We prove a Cohen-Macaulay version of a result by Avramov-Golod and Frankild-Jørgensen about Gorenstein rings, showing that if a noetherian ring A is Cohen-Macaulay, and $a_1,\dots ,a_n$ is any sequence of elements in A, then the Koszul complex $K(A;a_1,\dots ,a_n)$ is a Cohen-Macaulay DG-ring. We further generalize this result, showing that it also holds for commutative DG-rings.
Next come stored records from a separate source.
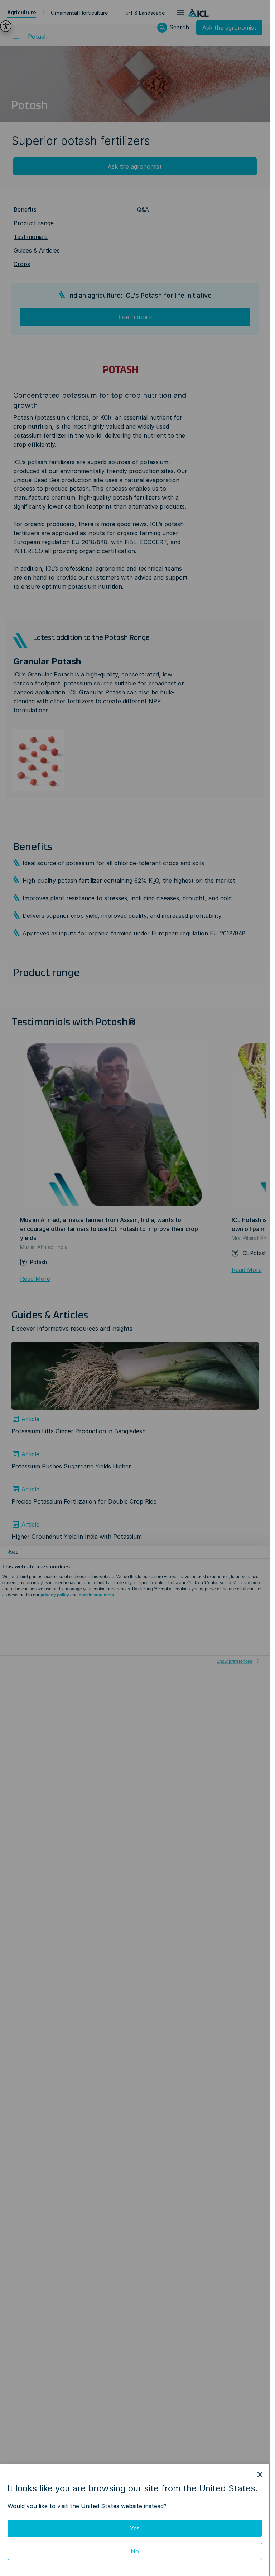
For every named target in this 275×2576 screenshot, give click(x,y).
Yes (135, 2528)
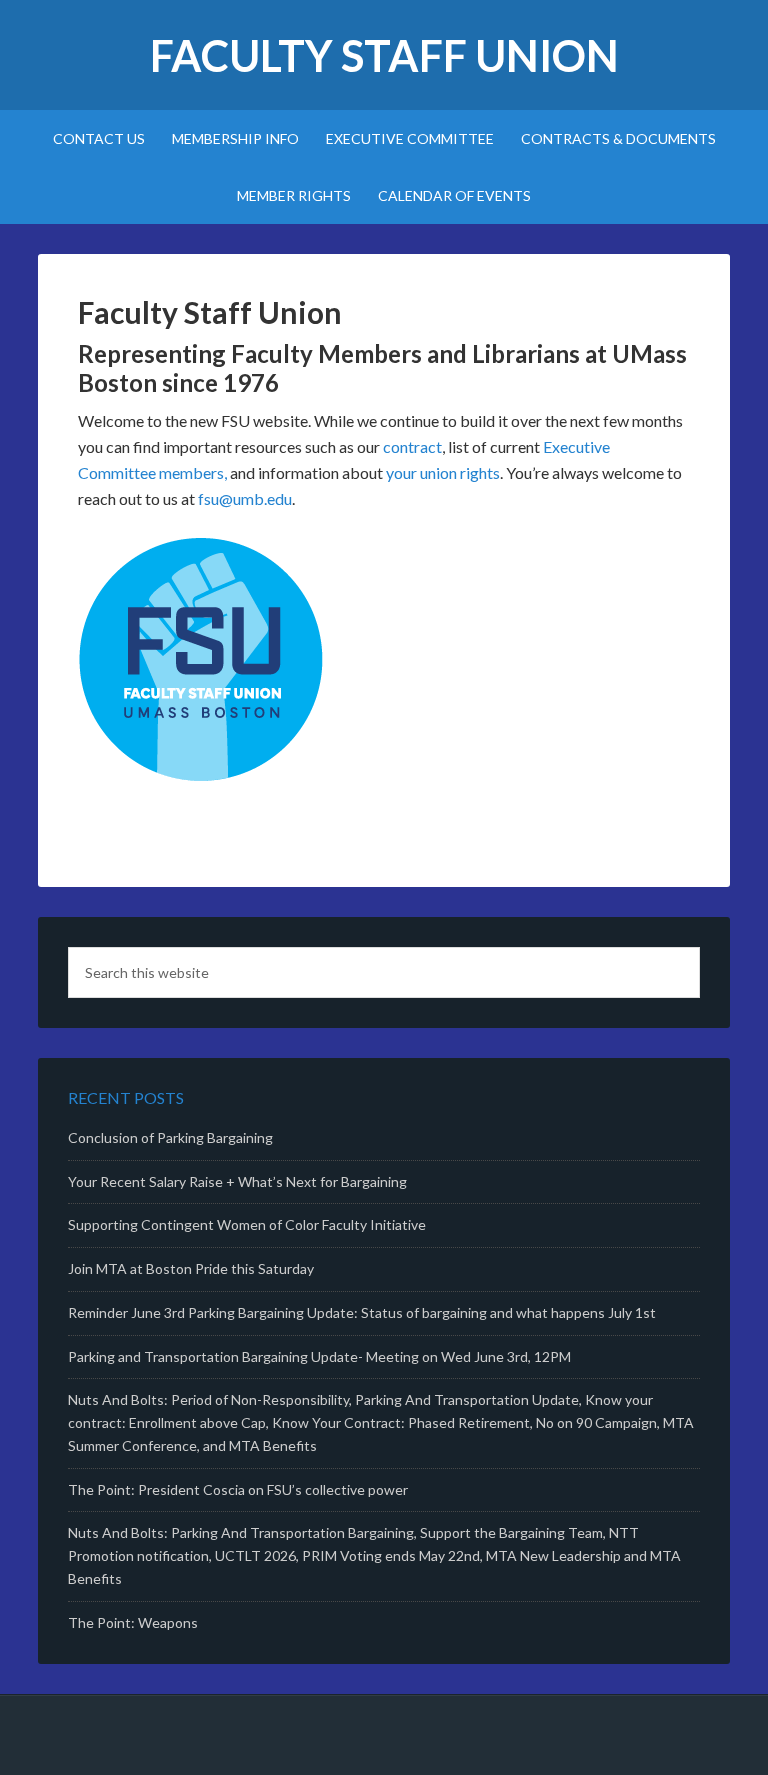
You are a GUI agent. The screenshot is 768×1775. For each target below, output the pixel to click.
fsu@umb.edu (245, 498)
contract (412, 446)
In the process of proving this, we develop a new technique to study the dimension theory of a noetherian ring A, by finding a Cohen-Macaulay DG-ring B such that ${\mathrm{H}}^0(B)=A$, and using the Cohen-Macaulay structure of B to deduce results about A. As application, we prove that if $f:X\to Y$ is a morphism of schemes, where X is Cohen-Macaulay and Y is nonsingular, then the homotopy fiber of f at every point is Cohen-Macaulay. As another application, we generalize the miracle flatness theorem. Generalizations of these applications to derived algebraic geometry are also given.

我们证明了 Avramov-Golod 和 Frankild-Jørgensen 关于 Gorenstein 环的结果的 Cohen-Macaulay 版本，表明如果诺特环A是 Cohen-Macaulay，并且${\mathrm{一种}}_1,\dots ,{\mathrm{一种}}_n$是A中元素的任意序列，那么 Koszul 复数$钾(\mathrm{一种};{\mathrm{一种}}_1,\dots ,{\mathrm{一种}}_n)$是 Cohen-Macaulay DG 环。我们进一步概括了这个结果，表明它也适用于可交换的 DG 环。在证明这一点的过程中，我们开发了一种新技术来研究诺特环A的维数理论，通过找到 Cohen-Macaulay DG-环B使得${\mathrm{H}}^0(乙)=\mathrm{一种}$，并使用B的 Cohen-Macaulay 结构来推导A 的结果。作为应用，我们证明如果$F：X\to 是$是方案的态射，其中X是 Cohen-Macaulay，Y是非奇异的，则f在每一点的同伦纤维是 Cohen-Macaulay。作为另一个应用，我们概括了奇迹平坦度定理。还给出了这些应用对派生代数几何的推广。